Consumer-facing companies including retailers and those in the travel and leisure sectors have seen profit warnings increase three-fold in the third quarter, according to EY-Parthenon’s latest Profit Warnings report.
Consumer-facing companies including retailers and those in the travel and leisure sectors have seen profit warnings increase three-fold in the third quarter, according to EY-Parthenon’s latest Profit Warnings report.

Listed companies in the UK admitted profits would be lower than expected at a rate not seen since 2008, a new report has found.

The EY-Parthenon’s latest Profit Warnings report said consumer-facing companies including retailers and those in the travel and leisure sectors were worst affected, having faced a significant increase in the number of warnings – up three-fold year on year.

Passing costs onto consumers

Cost issues featured in 70% of all consumer-facing sector warnings with many companies saying that they are struggling to pass on price increases to customers, while falling consumer confidence and changing buying behaviour featured in 50% of warnings.

Silvia Rindone, EY UK&I retail lead, said retailers needed to adapt to consumer trends as well as preserve cash in order to survive an expected economic recession in 2023.

She said: “The retail sector is facing a challenging winter, while, according to the EY Item Club Autumn Forecast, the UK economy is expected to be in recession until the middle of next year.”

She added it was “critical” that retailers “use the breathing space provided by the energy price cap to safeguard their long-term survival”.

Retailers need to consider how and where they can pass price rises on to shoppers, the report said.

“This means reviewing their pricing strategy and considering how and where they can pass price rises on, developing robust cash management plans and inventory visibility to avoid costly write-offs.”

She said consumer trends were now “K-shaped”, between buyers with no extra money to spend and those who demand retailers go further to attract them.

“Above all, retailers need to adapt to changes in consumer behaviour. Our Future Consumer Index shows that the market is polarised between cash-strapped consumers watching every penny and those willing and able to spend if retailers entice them,” she said.

“Navigating this K-shaped profile, focusing on core products, and understanding what will drive growth will be the key to thriving in the current economy.”

Consumers typically put deposits on their summer holiday down in winter but EY warns they are increasingly taking a ‘wait and see’ approach.

Meanwhile, the post-covid boom enjoyed by the travel and leisure sectors is now being outpaced by pressure on disposable income and a slump in consumer confidence, which is set to intensify during a vital period for the sector, the report said.

Jo Robinson, EY-Parthenon partner, said: “Christmas will be a critical period for the travel and leisure sector, particularly hospitality.

“Winter is also when traditionally tour operators start to see deposits for summer travel coming in, but consumers are increasingly taking a wait-and-see approach, creating cash flow challenges and making it much harder for businesses to plan.

“Some companies will struggle to adapt, and some will be vulnerable to failure.
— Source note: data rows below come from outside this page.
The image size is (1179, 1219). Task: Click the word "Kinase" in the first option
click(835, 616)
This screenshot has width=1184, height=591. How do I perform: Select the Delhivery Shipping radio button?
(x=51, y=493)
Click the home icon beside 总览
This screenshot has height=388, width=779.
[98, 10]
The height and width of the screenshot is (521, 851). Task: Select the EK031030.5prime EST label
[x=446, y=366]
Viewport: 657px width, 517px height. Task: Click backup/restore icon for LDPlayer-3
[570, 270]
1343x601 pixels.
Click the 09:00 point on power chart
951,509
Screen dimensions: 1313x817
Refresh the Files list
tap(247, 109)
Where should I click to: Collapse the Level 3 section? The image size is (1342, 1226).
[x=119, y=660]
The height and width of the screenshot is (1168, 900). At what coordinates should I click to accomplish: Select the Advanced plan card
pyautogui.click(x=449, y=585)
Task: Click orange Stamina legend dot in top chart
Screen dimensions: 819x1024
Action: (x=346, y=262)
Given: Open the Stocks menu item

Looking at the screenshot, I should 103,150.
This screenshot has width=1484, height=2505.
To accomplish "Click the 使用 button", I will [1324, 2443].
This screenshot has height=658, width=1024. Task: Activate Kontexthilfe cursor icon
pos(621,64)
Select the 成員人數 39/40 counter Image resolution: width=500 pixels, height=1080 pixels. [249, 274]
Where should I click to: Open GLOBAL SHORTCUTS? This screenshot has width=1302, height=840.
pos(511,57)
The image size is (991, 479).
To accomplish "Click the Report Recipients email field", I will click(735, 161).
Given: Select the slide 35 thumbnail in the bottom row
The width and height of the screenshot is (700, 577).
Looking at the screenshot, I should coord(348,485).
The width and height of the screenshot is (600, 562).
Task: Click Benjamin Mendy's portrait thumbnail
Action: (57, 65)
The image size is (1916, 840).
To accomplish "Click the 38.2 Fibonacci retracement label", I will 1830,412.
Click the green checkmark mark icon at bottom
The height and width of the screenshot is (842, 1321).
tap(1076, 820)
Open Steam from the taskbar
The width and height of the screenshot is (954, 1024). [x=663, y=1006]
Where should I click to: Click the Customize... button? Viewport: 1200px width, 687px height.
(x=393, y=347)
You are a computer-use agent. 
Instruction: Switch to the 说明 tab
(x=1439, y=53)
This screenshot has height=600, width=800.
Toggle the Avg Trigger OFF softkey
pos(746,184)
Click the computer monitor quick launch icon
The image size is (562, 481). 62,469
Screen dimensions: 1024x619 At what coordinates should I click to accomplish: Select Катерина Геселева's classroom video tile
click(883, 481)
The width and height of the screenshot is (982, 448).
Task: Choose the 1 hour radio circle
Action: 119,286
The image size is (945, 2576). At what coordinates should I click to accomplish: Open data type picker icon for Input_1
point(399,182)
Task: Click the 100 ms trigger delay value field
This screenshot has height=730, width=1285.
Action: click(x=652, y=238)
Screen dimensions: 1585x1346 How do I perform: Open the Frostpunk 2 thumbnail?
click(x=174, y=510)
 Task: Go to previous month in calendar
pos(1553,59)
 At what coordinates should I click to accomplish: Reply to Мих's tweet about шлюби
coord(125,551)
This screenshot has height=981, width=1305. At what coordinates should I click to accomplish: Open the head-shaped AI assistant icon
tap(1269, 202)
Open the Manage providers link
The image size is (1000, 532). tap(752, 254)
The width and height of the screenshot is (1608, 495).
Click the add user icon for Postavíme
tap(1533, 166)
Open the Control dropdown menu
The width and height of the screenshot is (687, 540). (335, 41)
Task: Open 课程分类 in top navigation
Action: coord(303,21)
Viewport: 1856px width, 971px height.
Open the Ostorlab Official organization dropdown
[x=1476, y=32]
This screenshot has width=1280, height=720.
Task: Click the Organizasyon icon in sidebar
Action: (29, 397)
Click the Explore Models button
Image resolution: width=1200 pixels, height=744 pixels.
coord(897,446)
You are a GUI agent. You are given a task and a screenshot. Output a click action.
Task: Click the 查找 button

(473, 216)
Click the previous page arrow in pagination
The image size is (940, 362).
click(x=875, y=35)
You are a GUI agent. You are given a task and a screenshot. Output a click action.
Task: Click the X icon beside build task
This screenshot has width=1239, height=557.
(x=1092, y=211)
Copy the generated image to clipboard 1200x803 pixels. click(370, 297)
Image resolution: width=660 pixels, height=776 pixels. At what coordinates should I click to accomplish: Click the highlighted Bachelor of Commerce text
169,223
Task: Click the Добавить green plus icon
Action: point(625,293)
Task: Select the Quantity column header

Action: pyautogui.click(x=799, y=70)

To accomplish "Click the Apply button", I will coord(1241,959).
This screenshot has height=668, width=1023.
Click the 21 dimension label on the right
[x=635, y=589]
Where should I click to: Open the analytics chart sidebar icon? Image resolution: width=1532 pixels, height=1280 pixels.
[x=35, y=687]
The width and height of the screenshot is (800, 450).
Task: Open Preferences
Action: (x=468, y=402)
But for travel and leisure companies who draw upon their experience, resilience, and agility, and tell a compelling long-term value story, the opportunities are significant.”

Companies in ‘danger zone’

In total, 86 profit warnings were issued between July and September 2022, compared to 51 in the same period of 2021, an increase of 69% and a 34% increase from Q2 2022 when 64 warnings were issued. The highest number of Q3 warnings was in 2001 when 133 were issued.

The three warning ‘danger zone’ now contains 28 listed companies who have issued their third consecutive profit warning in the last year, compared to 18 at the end of Q2 2022.

On average, one-in-five companies delist within a year of their third warning, most due to insolvency.